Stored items
- - - - - - -

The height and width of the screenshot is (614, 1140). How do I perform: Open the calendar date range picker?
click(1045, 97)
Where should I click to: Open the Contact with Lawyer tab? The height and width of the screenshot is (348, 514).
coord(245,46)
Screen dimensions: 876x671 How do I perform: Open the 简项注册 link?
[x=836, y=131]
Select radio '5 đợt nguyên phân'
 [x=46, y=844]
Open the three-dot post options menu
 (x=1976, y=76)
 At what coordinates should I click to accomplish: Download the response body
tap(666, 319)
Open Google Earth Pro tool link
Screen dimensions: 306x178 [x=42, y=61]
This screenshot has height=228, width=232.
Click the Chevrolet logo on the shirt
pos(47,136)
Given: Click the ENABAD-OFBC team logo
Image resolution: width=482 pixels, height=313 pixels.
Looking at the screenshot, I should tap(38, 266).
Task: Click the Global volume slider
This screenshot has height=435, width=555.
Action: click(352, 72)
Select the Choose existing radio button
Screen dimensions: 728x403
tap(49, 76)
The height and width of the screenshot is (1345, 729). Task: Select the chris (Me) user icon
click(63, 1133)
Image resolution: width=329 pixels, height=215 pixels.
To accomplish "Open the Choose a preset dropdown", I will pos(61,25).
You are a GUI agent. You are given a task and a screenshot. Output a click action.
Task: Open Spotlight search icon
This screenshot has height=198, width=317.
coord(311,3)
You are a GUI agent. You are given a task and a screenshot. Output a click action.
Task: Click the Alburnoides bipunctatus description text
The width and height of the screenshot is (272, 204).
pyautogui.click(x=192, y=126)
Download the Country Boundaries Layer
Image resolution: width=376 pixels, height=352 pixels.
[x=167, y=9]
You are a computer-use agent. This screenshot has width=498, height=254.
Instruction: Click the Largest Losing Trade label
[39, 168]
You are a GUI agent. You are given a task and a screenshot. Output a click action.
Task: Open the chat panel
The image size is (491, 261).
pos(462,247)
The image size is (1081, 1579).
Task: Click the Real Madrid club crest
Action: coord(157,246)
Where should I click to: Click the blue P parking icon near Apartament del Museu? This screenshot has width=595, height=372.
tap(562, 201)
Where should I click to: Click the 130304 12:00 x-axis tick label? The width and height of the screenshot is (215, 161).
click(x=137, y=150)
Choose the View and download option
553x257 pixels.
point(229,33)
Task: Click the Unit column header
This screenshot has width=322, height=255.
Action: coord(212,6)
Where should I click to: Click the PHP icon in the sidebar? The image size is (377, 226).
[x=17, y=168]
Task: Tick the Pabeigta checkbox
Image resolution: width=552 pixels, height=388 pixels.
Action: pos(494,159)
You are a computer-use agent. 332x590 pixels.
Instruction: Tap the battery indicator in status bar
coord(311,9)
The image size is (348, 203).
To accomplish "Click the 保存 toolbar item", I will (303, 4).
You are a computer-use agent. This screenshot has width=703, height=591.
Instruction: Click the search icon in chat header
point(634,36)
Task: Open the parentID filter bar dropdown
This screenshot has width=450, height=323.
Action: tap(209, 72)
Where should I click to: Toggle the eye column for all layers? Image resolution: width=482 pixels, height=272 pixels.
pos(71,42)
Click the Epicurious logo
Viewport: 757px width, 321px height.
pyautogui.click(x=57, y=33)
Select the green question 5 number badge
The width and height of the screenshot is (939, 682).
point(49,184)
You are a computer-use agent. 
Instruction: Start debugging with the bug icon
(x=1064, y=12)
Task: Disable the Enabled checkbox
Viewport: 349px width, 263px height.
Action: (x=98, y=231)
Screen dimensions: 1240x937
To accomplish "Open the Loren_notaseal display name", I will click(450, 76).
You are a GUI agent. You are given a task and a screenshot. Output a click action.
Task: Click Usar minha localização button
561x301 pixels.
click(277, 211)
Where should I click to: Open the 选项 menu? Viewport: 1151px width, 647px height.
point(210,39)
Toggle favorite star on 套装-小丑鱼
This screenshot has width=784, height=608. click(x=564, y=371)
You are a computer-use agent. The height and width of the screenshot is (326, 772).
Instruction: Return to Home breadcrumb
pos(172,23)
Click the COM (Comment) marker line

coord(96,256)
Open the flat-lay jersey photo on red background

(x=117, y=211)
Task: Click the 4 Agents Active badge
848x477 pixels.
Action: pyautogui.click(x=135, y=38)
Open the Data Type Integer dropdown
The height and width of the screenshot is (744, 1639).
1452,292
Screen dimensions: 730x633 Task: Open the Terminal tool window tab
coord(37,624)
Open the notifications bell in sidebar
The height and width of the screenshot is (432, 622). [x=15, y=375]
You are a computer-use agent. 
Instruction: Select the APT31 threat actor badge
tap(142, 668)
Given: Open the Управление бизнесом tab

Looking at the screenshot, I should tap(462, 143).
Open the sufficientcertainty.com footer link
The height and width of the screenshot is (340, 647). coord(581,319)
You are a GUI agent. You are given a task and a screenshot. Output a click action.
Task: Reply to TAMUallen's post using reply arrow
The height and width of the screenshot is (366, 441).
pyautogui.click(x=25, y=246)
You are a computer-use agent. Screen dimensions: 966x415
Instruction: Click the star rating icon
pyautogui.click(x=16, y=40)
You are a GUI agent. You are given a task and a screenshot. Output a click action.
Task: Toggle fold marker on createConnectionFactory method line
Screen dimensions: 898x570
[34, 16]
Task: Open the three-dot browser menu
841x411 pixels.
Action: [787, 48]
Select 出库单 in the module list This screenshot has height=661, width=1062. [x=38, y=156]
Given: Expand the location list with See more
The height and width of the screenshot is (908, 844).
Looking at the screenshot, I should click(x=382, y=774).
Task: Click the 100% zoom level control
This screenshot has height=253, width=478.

- - - - - - -

What you should do. Reproduce all the entries verbatim, leaving nothing out.

Answer below.
The height and width of the screenshot is (614, 1140). How do I perform: Open the calendar date range picker?
click(1045, 97)
Where should I click to: Open the Contact with Lawyer tab? The height and width of the screenshot is (348, 514).
coord(245,46)
Screen dimensions: 876x671 How do I perform: Open the 简项注册 link?
[x=836, y=131]
Select radio '5 đợt nguyên phân'
 [x=46, y=844]
Open the three-dot post options menu
 (x=1976, y=76)
 At what coordinates should I click to accomplish: Download the response body
tap(666, 319)
Open Google Earth Pro tool link
Screen dimensions: 306x178 [x=42, y=61]
This screenshot has height=228, width=232.
Click the Chevrolet logo on the shirt
pos(47,136)
Given: Click the ENABAD-OFBC team logo
Image resolution: width=482 pixels, height=313 pixels.
Looking at the screenshot, I should tap(38, 266).
Task: Click the Global volume slider
This screenshot has height=435, width=555.
Action: click(352, 72)
Select the Choose existing radio button
Screen dimensions: 728x403
tap(49, 76)
The height and width of the screenshot is (1345, 729). Task: Select the chris (Me) user icon
click(63, 1133)
Image resolution: width=329 pixels, height=215 pixels.
To accomplish "Open the Choose a preset dropdown", I will pos(61,25).
You are a GUI agent. You are given a task and a screenshot. Output a click action.
Task: Open Spotlight search icon
This screenshot has height=198, width=317.
coord(311,3)
You are a GUI agent. You are given a task and a screenshot. Output a click action.
Task: Click the Alburnoides bipunctatus description text
The width and height of the screenshot is (272, 204).
pyautogui.click(x=192, y=126)
Download the Country Boundaries Layer
Image resolution: width=376 pixels, height=352 pixels.
[x=167, y=9]
You are a computer-use agent. This screenshot has width=498, height=254.
Instruction: Click the Largest Losing Trade label
[39, 168]
You are a GUI agent. You are given a task and a screenshot. Output a click action.
Task: Open the chat panel
The image size is (491, 261).
pos(462,247)
The image size is (1081, 1579).
Task: Click the Real Madrid club crest
Action: coord(157,246)
Where should I click to: Click the blue P parking icon near Apartament del Museu? This screenshot has width=595, height=372.
tap(562, 201)
Where should I click to: Click the 130304 12:00 x-axis tick label? The width and height of the screenshot is (215, 161).
click(x=137, y=150)
Choose the View and download option
553x257 pixels.
point(229,33)
Task: Click the Unit column header
This screenshot has width=322, height=255.
Action: coord(212,6)
Where should I click to: Click the PHP icon in the sidebar? The image size is (377, 226).
[x=17, y=168]
Task: Tick the Pabeigta checkbox
Image resolution: width=552 pixels, height=388 pixels.
Action: pos(494,159)
You are a computer-use agent. 332x590 pixels.
Instruction: Tap the battery indicator in status bar
coord(311,9)
The image size is (348, 203).
To accomplish "Click the 保存 toolbar item", I will (303, 4).
You are a computer-use agent. This screenshot has width=703, height=591.
Instruction: Click the search icon in chat header
point(634,36)
Task: Open the parentID filter bar dropdown
This screenshot has width=450, height=323.
Action: tap(209, 72)
Where should I click to: Toggle the eye column for all layers? Image resolution: width=482 pixels, height=272 pixels.
pos(71,42)
Click the Epicurious logo
Viewport: 757px width, 321px height.
pyautogui.click(x=57, y=33)
Select the green question 5 number badge
The width and height of the screenshot is (939, 682).
point(49,184)
You are a computer-use agent. 
Instruction: Start debugging with the bug icon
(x=1064, y=12)
Task: Disable the Enabled checkbox
Viewport: 349px width, 263px height.
Action: (x=98, y=231)
Screen dimensions: 1240x937
To accomplish "Open the Loren_notaseal display name", I will click(450, 76).
You are a GUI agent. You are given a task and a screenshot. Output a click action.
Task: Click Usar minha localização button
561x301 pixels.
click(277, 211)
Where should I click to: Open the 选项 menu? Viewport: 1151px width, 647px height.
point(210,39)
Toggle favorite star on 套装-小丑鱼
This screenshot has width=784, height=608. click(x=564, y=371)
You are a computer-use agent. The height and width of the screenshot is (326, 772).
Instruction: Return to Home breadcrumb
pos(172,23)
Click the COM (Comment) marker line

coord(96,256)
Open the flat-lay jersey photo on red background

(x=117, y=211)
Task: Click the 4 Agents Active badge
848x477 pixels.
Action: pyautogui.click(x=135, y=38)
Open the Data Type Integer dropdown
The height and width of the screenshot is (744, 1639).
1452,292
Screen dimensions: 730x633 Task: Open the Terminal tool window tab
coord(37,624)
Open the notifications bell in sidebar
The height and width of the screenshot is (432, 622). [x=15, y=375]
You are a computer-use agent. 
Instruction: Select the APT31 threat actor badge
tap(142, 668)
Given: Open the Управление бизнесом tab

Looking at the screenshot, I should tap(462, 143).
Open the sufficientcertainty.com footer link
The height and width of the screenshot is (340, 647). coord(581,319)
You are a GUI agent. You are given a task and a screenshot. Output a click action.
Task: Reply to TAMUallen's post using reply arrow
The height and width of the screenshot is (366, 441).
pyautogui.click(x=25, y=246)
You are a computer-use agent. Screen dimensions: 966x415
Instruction: Click the star rating icon
pyautogui.click(x=16, y=40)
You are a GUI agent. You are given a task and a screenshot. Output a click action.
Task: Toggle fold marker on createConnectionFactory method line
Screen dimensions: 898x570
[34, 16]
Task: Open the three-dot browser menu
841x411 pixels.
Action: [787, 48]
Select 出库单 in the module list This screenshot has height=661, width=1062. [x=38, y=156]
Given: Expand the location list with See more
The height and width of the screenshot is (908, 844).
Looking at the screenshot, I should click(x=382, y=774).
Task: Click the 100% zoom level control
This screenshot has height=253, width=478.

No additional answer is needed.